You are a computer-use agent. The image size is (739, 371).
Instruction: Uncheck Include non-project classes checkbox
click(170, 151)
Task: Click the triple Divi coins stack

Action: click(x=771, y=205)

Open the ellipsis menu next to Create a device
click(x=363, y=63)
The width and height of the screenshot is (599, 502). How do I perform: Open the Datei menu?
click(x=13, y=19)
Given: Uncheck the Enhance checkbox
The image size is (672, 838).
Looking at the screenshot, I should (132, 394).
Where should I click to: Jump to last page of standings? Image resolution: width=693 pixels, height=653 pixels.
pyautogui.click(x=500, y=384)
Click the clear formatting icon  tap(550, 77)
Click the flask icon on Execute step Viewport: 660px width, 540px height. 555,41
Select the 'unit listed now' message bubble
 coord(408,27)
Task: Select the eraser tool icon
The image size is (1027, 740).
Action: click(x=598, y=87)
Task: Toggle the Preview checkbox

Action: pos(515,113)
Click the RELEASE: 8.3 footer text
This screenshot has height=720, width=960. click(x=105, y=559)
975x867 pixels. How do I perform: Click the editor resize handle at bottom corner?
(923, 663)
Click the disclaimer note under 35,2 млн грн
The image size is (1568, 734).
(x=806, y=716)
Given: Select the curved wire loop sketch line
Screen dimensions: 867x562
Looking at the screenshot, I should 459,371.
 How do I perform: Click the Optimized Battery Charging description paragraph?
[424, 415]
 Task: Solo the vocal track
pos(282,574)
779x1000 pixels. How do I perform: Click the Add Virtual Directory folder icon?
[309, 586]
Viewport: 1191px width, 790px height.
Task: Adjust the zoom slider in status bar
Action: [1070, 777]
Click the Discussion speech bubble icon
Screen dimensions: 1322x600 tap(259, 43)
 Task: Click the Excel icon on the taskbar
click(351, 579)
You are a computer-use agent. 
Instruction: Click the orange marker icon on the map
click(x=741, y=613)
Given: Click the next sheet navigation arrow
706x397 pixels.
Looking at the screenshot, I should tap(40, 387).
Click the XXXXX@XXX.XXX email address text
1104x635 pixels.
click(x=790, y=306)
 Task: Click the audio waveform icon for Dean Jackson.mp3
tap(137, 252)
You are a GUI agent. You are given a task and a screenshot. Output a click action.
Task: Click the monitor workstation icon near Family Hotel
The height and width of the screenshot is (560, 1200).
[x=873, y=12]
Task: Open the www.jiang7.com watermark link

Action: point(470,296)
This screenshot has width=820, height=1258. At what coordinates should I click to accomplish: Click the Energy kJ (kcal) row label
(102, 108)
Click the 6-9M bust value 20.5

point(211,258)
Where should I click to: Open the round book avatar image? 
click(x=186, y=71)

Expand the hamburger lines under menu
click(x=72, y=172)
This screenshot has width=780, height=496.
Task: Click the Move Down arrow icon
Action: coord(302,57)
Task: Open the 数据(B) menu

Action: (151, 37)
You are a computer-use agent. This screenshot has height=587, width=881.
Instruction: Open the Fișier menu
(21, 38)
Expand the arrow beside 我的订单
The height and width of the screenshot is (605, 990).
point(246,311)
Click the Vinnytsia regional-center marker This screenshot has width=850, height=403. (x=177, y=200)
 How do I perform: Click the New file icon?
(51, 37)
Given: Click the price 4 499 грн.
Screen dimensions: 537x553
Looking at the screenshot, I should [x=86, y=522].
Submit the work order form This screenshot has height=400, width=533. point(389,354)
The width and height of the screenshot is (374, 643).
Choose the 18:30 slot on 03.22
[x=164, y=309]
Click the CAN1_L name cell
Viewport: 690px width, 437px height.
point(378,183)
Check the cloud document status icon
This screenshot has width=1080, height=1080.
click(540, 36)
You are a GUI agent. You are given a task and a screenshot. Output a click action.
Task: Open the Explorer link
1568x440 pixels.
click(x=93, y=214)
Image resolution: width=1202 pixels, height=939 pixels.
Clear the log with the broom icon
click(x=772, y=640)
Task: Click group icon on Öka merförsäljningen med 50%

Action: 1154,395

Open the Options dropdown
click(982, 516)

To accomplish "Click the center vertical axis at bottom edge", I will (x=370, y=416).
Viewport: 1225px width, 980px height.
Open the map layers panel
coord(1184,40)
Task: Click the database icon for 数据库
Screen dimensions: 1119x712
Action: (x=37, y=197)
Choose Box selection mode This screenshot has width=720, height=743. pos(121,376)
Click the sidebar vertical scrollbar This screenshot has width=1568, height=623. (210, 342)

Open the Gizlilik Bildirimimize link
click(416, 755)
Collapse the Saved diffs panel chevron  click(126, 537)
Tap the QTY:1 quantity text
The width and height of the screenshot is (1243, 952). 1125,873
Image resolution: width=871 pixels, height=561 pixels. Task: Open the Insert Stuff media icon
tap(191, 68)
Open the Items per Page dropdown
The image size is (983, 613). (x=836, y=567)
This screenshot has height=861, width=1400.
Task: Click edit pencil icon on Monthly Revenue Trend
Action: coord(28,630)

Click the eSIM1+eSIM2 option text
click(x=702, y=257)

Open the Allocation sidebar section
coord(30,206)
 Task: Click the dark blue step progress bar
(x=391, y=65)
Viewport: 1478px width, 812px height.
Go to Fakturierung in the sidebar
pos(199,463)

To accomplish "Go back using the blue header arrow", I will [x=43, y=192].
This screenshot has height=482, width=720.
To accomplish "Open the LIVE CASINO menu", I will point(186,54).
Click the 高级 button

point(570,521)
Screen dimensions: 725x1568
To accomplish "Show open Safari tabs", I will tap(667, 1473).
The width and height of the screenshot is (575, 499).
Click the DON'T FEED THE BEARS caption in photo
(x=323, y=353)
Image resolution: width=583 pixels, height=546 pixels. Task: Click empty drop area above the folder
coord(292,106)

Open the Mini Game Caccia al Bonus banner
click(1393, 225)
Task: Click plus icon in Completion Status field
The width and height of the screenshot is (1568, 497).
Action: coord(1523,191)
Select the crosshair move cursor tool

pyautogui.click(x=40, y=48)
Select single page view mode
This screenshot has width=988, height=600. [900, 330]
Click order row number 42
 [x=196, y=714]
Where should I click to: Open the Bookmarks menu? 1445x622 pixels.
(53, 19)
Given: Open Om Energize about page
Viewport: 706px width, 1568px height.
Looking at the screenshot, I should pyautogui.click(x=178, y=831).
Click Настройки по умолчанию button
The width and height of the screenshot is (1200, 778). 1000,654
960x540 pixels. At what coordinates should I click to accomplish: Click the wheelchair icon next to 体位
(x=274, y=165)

# # # # #

(WORK INSTRUCTIONS): Recopy the entries above exactly, with every line included.

(TASK RESULT):
You are a computer-use agent. The image size is (739, 371).
Instruction: Uncheck Include non-project classes checkbox
click(170, 151)
Task: Click the triple Divi coins stack

Action: click(x=771, y=205)

Open the ellipsis menu next to Create a device
click(x=363, y=63)
The width and height of the screenshot is (599, 502). How do I perform: Open the Datei menu?
click(x=13, y=19)
Given: Uncheck the Enhance checkbox
The image size is (672, 838).
Looking at the screenshot, I should (132, 394).
Where should I click to: Jump to last page of standings? Image resolution: width=693 pixels, height=653 pixels.
pyautogui.click(x=500, y=384)
Click the clear formatting icon  tap(550, 77)
Click the flask icon on Execute step Viewport: 660px width, 540px height. 555,41
Select the 'unit listed now' message bubble
 coord(408,27)
Task: Select the eraser tool icon
The image size is (1027, 740).
Action: click(x=598, y=87)
Task: Toggle the Preview checkbox

Action: pos(515,113)
Click the RELEASE: 8.3 footer text
This screenshot has height=720, width=960. click(x=105, y=559)
975x867 pixels. How do I perform: Click the editor resize handle at bottom corner?
(923, 663)
Click the disclaimer note under 35,2 млн грн
The image size is (1568, 734).
(x=806, y=716)
Given: Select the curved wire loop sketch line
Screen dimensions: 867x562
Looking at the screenshot, I should 459,371.
 How do I perform: Click the Optimized Battery Charging description paragraph?
[424, 415]
 Task: Solo the vocal track
pos(282,574)
779x1000 pixels. How do I perform: Click the Add Virtual Directory folder icon?
[309, 586]
Viewport: 1191px width, 790px height.
Task: Adjust the zoom slider in status bar
Action: [1070, 777]
Click the Discussion speech bubble icon
Screen dimensions: 1322x600 tap(259, 43)
 Task: Click the Excel icon on the taskbar
click(351, 579)
You are a computer-use agent. 
Instruction: Click the orange marker icon on the map
click(x=741, y=613)
Given: Click the next sheet navigation arrow
706x397 pixels.
Looking at the screenshot, I should tap(40, 387).
Click the XXXXX@XXX.XXX email address text
1104x635 pixels.
click(x=790, y=306)
 Task: Click the audio waveform icon for Dean Jackson.mp3
tap(137, 252)
You are a GUI agent. You are given a task and a screenshot. Output a click action.
Task: Click the monitor workstation icon near Family Hotel
The height and width of the screenshot is (560, 1200).
[x=873, y=12]
Task: Open the www.jiang7.com watermark link

Action: point(470,296)
This screenshot has width=820, height=1258. At what coordinates should I click to accomplish: Click the Energy kJ (kcal) row label
(102, 108)
Click the 6-9M bust value 20.5

point(211,258)
Where should I click to: Open the round book avatar image? 
click(x=186, y=71)

Expand the hamburger lines under menu
click(x=72, y=172)
This screenshot has width=780, height=496.
Task: Click the Move Down arrow icon
Action: coord(302,57)
Task: Open the 数据(B) menu

Action: (151, 37)
You are a computer-use agent. This screenshot has height=587, width=881.
Instruction: Open the Fișier menu
(21, 38)
Expand the arrow beside 我的订单
The height and width of the screenshot is (605, 990).
point(246,311)
Click the Vinnytsia regional-center marker This screenshot has width=850, height=403. (x=177, y=200)
 How do I perform: Click the New file icon?
(51, 37)
Given: Click the price 4 499 грн.
Screen dimensions: 537x553
Looking at the screenshot, I should [x=86, y=522].
Submit the work order form This screenshot has height=400, width=533. point(389,354)
The width and height of the screenshot is (374, 643).
Choose the 18:30 slot on 03.22
[x=164, y=309]
Click the CAN1_L name cell
Viewport: 690px width, 437px height.
point(378,183)
Check the cloud document status icon
This screenshot has width=1080, height=1080.
click(540, 36)
You are a GUI agent. You are given a task and a screenshot. Output a click action.
Task: Open the Explorer link
1568x440 pixels.
click(x=93, y=214)
Image resolution: width=1202 pixels, height=939 pixels.
Clear the log with the broom icon
click(x=772, y=640)
Task: Click group icon on Öka merförsäljningen med 50%

Action: 1154,395

Open the Options dropdown
click(982, 516)

To accomplish "Click the center vertical axis at bottom edge", I will (x=370, y=416).
Viewport: 1225px width, 980px height.
Open the map layers panel
coord(1184,40)
Task: Click the database icon for 数据库
Screen dimensions: 1119x712
Action: (x=37, y=197)
Choose Box selection mode This screenshot has width=720, height=743. pos(121,376)
Click the sidebar vertical scrollbar This screenshot has width=1568, height=623. (210, 342)

Open the Gizlilik Bildirimimize link
click(416, 755)
Collapse the Saved diffs panel chevron  click(126, 537)
Tap the QTY:1 quantity text
The width and height of the screenshot is (1243, 952). 1125,873
Image resolution: width=871 pixels, height=561 pixels. Task: Open the Insert Stuff media icon
tap(191, 68)
Open the Items per Page dropdown
The image size is (983, 613). (x=836, y=567)
This screenshot has height=861, width=1400.
Task: Click edit pencil icon on Monthly Revenue Trend
Action: coord(28,630)

Click the eSIM1+eSIM2 option text
click(x=702, y=257)

Open the Allocation sidebar section
coord(30,206)
 Task: Click the dark blue step progress bar
(x=391, y=65)
Viewport: 1478px width, 812px height.
Go to Fakturierung in the sidebar
pos(199,463)

To accomplish "Go back using the blue header arrow", I will [x=43, y=192].
This screenshot has height=482, width=720.
To accomplish "Open the LIVE CASINO menu", I will point(186,54).
Click the 高级 button

point(570,521)
Screen dimensions: 725x1568
To accomplish "Show open Safari tabs", I will tap(667, 1473).
The width and height of the screenshot is (575, 499).
Click the DON'T FEED THE BEARS caption in photo
(x=323, y=353)
Image resolution: width=583 pixels, height=546 pixels. Task: Click empty drop area above the folder
coord(292,106)

Open the Mini Game Caccia al Bonus banner
click(1393, 225)
Task: Click plus icon in Completion Status field
The width and height of the screenshot is (1568, 497).
Action: coord(1523,191)
Select the crosshair move cursor tool

pyautogui.click(x=40, y=48)
Select single page view mode
This screenshot has width=988, height=600. [900, 330]
Click order row number 42
 [x=196, y=714]
Where should I click to: Open the Bookmarks menu? 1445x622 pixels.
(53, 19)
Given: Open Om Energize about page
Viewport: 706px width, 1568px height.
Looking at the screenshot, I should pyautogui.click(x=178, y=831).
Click Настройки по умолчанию button
The width and height of the screenshot is (1200, 778). 1000,654
960x540 pixels. At what coordinates should I click to accomplish: Click the wheelchair icon next to 体位
(x=274, y=165)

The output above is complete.